Records from a dataset

####################

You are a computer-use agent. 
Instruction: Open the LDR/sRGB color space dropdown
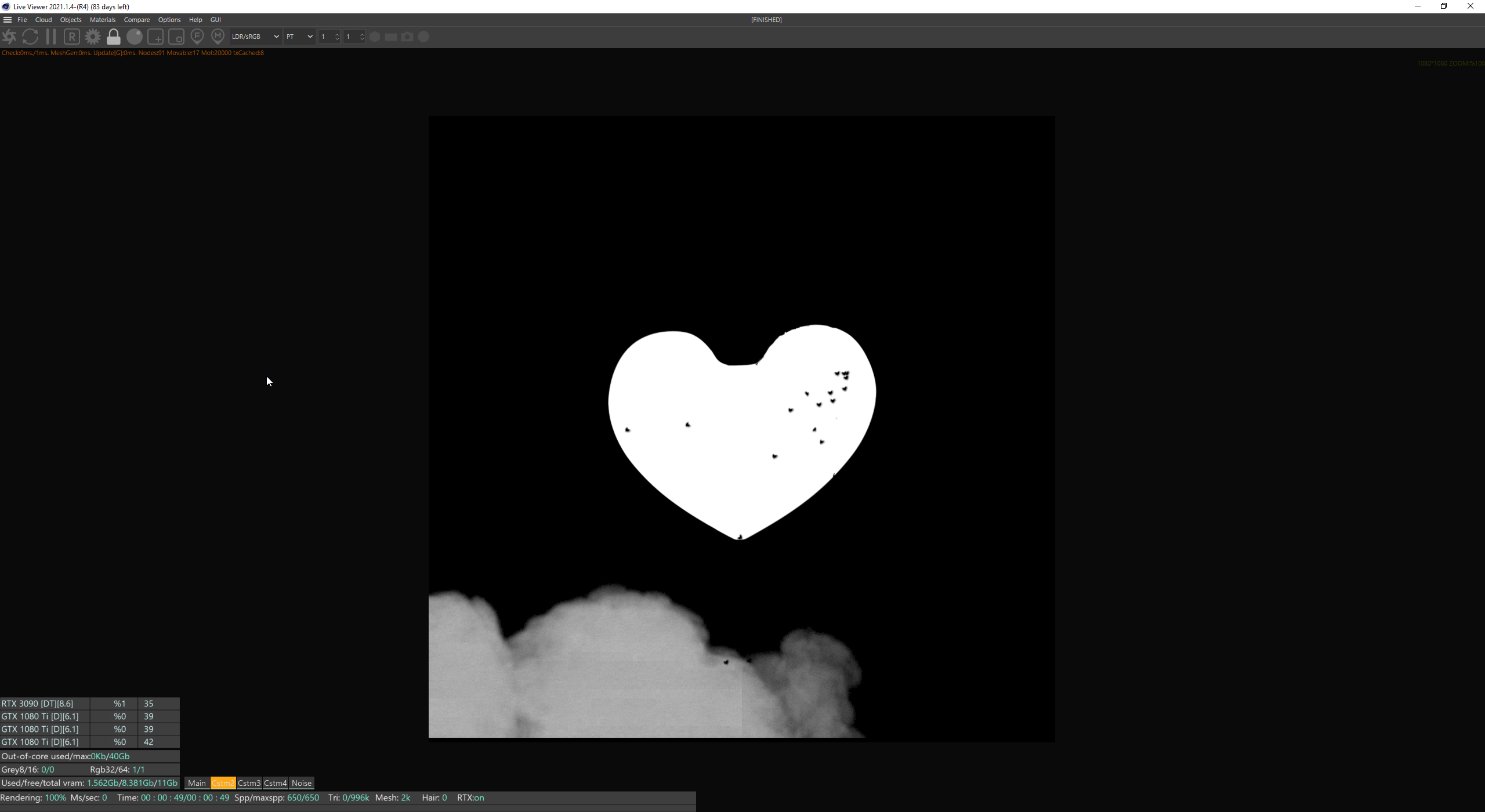click(255, 37)
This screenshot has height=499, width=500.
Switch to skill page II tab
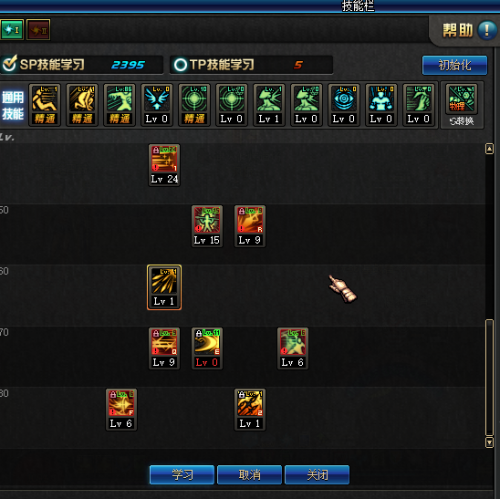[38, 30]
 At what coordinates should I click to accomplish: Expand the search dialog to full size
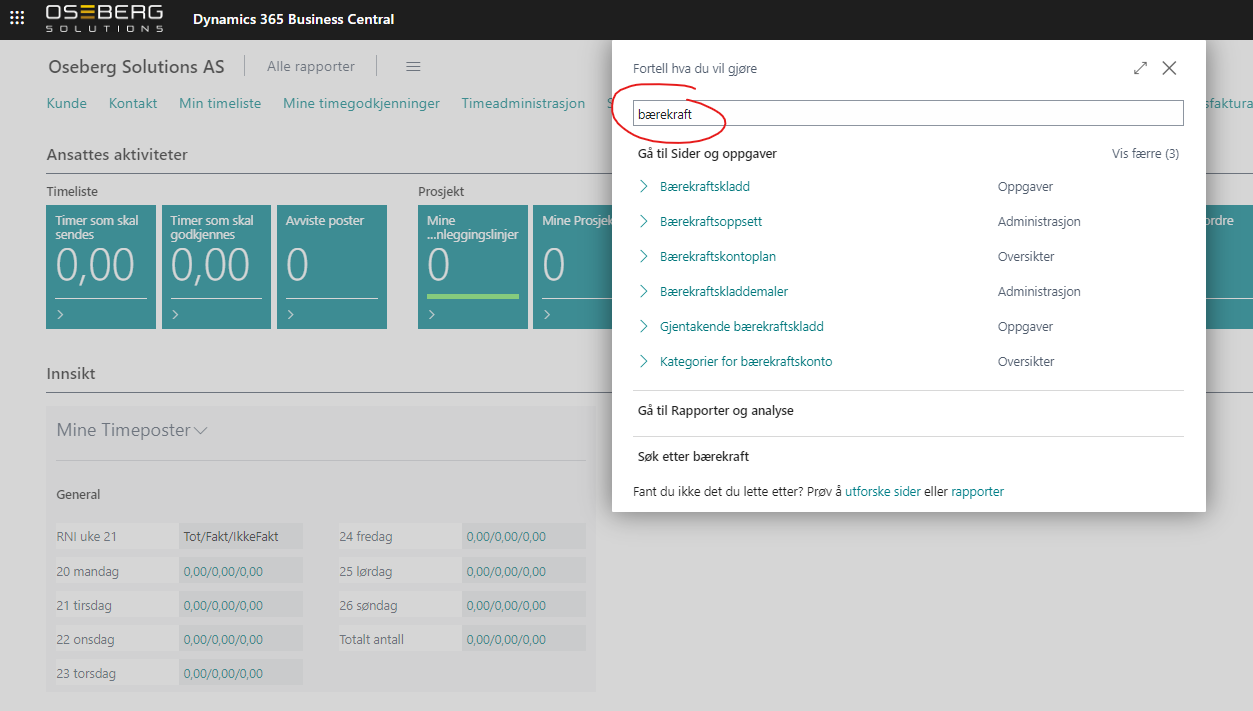[1140, 68]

####################

Lines before the one containing "This screenshot has height=499, width=500." are not wanted; write out that line and every later line through the end of the data above, exactly, without pictures.

This screenshot has height=499, width=500.
Switch to skill page II tab
[38, 30]
 At what coordinates should I click to accomplish: Expand the search dialog to full size
[1140, 68]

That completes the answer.